EXTRACTED ENTRIES:
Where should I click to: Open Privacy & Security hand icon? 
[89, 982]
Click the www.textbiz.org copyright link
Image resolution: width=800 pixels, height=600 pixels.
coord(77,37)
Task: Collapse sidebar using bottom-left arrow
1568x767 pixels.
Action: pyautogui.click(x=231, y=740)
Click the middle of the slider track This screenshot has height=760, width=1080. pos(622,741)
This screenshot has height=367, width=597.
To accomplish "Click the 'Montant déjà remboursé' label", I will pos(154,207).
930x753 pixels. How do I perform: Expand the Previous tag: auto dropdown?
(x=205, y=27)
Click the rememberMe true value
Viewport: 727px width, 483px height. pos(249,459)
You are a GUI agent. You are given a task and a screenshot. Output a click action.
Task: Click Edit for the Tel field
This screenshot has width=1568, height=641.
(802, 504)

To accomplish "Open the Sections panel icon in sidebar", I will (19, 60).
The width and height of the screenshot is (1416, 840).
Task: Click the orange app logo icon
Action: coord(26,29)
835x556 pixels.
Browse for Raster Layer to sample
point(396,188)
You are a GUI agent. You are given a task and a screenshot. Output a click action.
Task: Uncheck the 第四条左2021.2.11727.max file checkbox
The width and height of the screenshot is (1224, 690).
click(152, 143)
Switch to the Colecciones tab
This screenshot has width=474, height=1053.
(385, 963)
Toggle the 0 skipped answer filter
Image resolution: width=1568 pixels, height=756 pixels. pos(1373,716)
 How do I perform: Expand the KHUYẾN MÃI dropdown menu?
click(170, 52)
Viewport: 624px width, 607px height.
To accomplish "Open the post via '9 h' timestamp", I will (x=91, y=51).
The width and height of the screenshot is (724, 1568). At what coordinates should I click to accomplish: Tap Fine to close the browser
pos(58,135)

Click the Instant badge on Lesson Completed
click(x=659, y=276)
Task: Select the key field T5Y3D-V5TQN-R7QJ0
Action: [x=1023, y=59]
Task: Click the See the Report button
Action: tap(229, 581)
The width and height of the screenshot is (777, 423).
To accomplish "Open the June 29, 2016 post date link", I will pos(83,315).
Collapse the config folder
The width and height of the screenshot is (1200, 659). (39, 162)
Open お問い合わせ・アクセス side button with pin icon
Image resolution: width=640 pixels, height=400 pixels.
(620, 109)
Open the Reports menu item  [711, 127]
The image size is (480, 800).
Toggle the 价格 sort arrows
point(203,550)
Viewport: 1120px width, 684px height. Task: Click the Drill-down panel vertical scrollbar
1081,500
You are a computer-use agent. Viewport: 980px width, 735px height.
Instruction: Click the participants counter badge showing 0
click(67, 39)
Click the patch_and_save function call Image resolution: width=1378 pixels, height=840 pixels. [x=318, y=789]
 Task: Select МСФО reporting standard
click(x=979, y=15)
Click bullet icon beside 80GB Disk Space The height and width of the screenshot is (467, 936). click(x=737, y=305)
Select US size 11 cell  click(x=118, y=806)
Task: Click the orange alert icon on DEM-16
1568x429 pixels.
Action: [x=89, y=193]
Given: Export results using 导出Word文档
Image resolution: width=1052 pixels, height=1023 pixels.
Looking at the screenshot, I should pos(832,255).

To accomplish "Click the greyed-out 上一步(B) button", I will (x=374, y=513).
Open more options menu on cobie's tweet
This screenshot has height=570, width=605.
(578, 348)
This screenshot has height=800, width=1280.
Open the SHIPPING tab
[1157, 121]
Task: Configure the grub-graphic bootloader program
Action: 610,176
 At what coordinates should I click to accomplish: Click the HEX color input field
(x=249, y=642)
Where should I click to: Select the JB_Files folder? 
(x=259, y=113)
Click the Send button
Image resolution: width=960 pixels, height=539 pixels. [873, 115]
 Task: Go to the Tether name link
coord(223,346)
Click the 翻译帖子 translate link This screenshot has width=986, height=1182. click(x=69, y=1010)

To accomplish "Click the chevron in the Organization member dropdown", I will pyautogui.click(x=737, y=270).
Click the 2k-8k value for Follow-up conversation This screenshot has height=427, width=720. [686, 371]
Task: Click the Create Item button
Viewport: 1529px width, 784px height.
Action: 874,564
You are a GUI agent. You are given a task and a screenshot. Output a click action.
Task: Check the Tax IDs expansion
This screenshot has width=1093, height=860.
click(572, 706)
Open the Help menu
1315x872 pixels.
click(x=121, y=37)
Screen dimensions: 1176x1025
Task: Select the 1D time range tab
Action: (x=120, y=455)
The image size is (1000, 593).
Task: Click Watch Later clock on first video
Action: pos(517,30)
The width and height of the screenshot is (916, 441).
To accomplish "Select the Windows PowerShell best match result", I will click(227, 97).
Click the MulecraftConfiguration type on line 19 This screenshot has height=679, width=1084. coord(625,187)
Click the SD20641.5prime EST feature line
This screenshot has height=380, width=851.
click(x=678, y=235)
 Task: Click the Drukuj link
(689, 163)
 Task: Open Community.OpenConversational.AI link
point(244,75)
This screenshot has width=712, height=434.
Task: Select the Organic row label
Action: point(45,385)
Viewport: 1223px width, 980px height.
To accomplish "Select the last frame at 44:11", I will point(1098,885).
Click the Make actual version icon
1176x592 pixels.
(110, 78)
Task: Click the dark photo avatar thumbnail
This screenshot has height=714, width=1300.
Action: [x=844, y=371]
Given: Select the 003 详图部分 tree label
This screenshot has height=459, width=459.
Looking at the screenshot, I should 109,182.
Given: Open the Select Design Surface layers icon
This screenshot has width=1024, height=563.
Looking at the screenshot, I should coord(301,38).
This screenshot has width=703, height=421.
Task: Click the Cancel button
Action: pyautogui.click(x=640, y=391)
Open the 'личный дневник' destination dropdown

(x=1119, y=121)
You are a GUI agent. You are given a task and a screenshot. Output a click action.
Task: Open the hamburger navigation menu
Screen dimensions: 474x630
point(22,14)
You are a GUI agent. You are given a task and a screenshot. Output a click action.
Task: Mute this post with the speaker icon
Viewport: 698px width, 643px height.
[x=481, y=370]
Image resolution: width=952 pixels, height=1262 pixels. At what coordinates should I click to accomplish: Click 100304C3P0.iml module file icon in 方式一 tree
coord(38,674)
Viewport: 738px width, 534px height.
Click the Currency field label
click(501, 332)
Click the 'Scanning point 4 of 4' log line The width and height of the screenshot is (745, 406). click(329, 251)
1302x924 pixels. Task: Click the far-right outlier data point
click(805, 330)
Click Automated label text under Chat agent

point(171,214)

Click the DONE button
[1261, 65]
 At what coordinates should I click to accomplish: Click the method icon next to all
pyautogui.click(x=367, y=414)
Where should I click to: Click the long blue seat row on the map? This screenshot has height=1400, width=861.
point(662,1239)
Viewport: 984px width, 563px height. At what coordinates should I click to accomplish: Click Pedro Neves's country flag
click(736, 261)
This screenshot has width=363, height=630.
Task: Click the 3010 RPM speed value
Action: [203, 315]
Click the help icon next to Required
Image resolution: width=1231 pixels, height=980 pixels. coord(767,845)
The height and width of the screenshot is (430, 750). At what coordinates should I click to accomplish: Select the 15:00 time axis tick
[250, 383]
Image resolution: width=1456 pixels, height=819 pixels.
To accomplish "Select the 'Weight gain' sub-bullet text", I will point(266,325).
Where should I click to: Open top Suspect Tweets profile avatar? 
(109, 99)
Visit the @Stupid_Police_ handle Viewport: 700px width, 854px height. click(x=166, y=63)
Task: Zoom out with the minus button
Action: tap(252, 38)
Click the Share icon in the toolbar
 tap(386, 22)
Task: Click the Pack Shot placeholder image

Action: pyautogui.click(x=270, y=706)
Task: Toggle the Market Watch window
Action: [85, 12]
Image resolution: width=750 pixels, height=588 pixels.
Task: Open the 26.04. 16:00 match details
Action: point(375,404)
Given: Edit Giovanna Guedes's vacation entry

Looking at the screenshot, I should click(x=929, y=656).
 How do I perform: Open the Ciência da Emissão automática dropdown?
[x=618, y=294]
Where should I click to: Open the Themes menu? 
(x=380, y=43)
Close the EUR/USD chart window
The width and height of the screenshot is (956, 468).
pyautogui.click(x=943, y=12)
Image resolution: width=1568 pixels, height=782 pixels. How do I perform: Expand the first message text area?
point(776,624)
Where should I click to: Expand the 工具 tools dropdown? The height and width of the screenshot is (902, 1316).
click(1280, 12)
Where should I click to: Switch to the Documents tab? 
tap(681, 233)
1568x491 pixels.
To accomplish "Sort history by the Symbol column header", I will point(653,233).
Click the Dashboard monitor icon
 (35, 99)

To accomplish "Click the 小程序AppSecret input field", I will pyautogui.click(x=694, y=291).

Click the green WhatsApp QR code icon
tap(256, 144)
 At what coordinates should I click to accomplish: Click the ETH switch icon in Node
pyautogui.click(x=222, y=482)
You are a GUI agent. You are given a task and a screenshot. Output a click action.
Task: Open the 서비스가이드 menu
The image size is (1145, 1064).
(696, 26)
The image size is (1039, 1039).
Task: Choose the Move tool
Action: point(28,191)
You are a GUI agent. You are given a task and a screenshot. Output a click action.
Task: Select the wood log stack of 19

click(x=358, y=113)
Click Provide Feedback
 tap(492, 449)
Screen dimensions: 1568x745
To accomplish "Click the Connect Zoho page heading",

WORK ITEM: In the records above, how many lines contain the string "using"? State that number only.

ANSWER FOR THIS EXERCISE: 2